## EXERCISE PROMPT
No pictures go in the copy. Restate, word for word, each line from the one containing "Viewport: 400px width, 285px" through the last line below.

----- PROVIDED RECORDS

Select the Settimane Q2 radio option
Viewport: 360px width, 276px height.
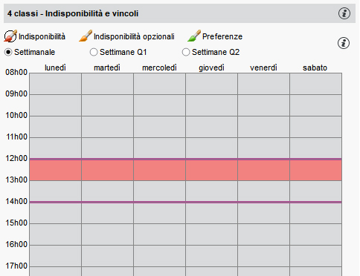tap(186, 52)

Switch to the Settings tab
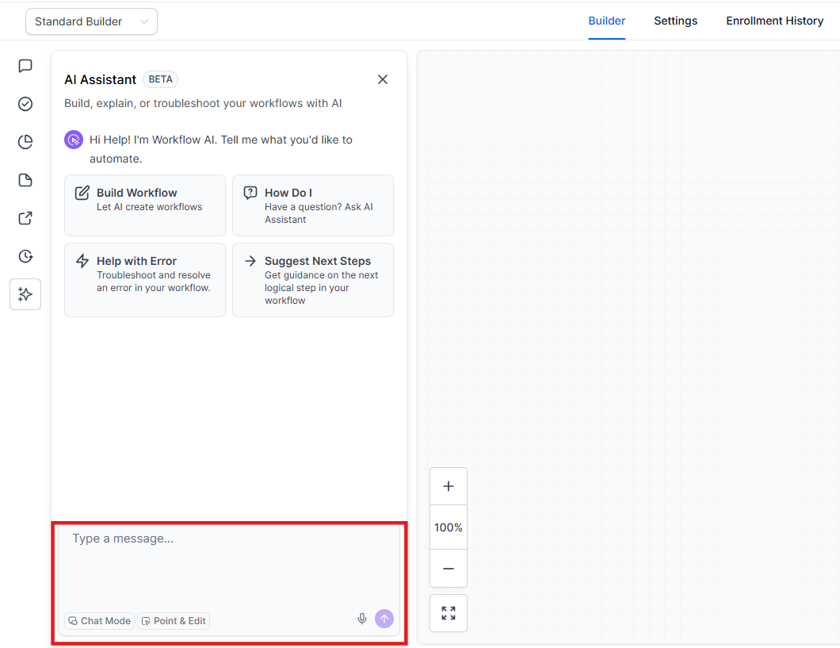[x=675, y=21]
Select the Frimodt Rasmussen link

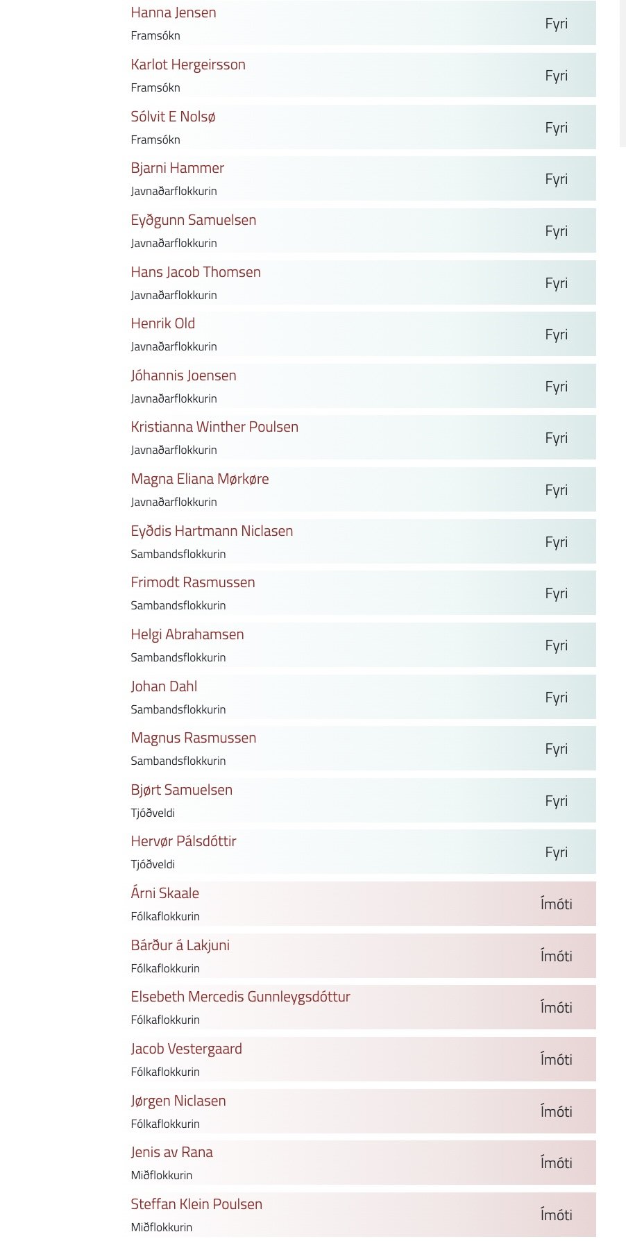coord(193,582)
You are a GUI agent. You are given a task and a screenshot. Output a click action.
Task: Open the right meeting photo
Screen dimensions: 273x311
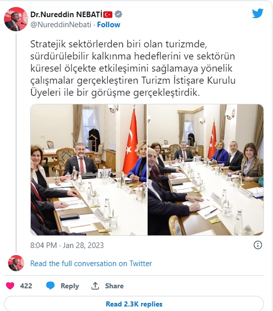pyautogui.click(x=206, y=170)
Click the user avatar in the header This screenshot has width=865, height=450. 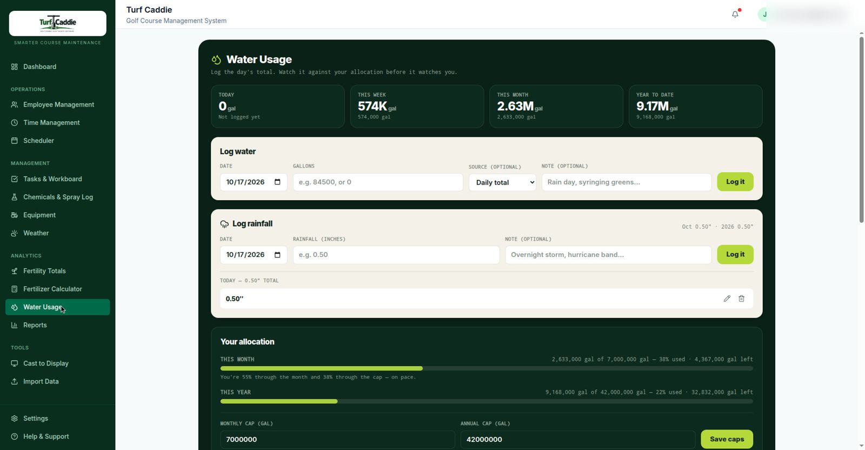(764, 15)
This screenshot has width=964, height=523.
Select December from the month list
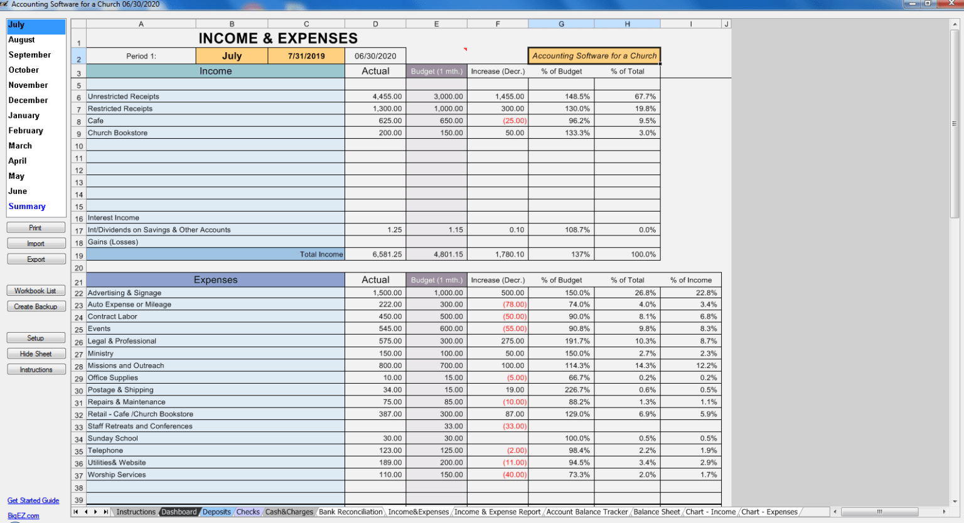(28, 100)
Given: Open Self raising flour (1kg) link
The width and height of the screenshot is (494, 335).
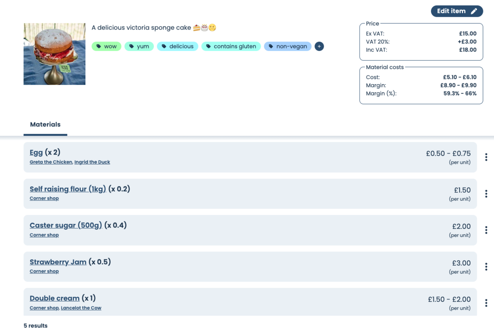Looking at the screenshot, I should point(67,189).
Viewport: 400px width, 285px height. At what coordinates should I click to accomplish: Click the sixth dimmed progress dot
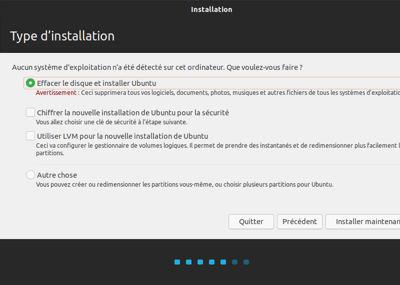(x=235, y=262)
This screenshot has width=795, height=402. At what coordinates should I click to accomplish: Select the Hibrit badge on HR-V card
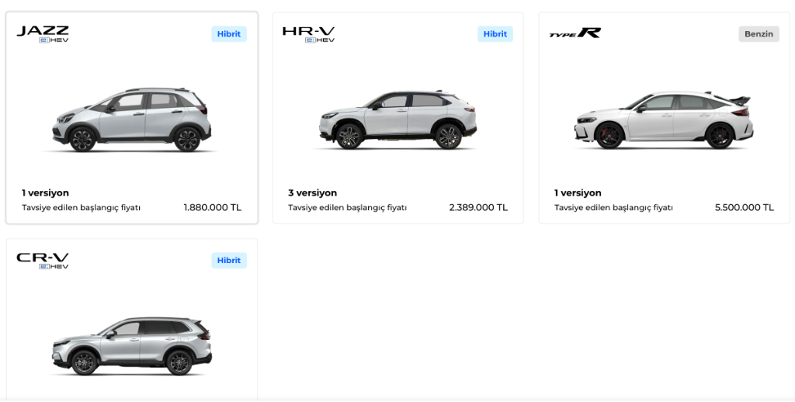tap(495, 34)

----------

## PROBLEM SOLUTION
Viewport: 400px width, 285px height. At what coordinates should I click to accomplish: Click the sixth dimmed progress dot
(x=235, y=262)
This screenshot has width=795, height=402. At what coordinates should I click to accomplish: Select the Hibrit badge on HR-V card
tap(495, 34)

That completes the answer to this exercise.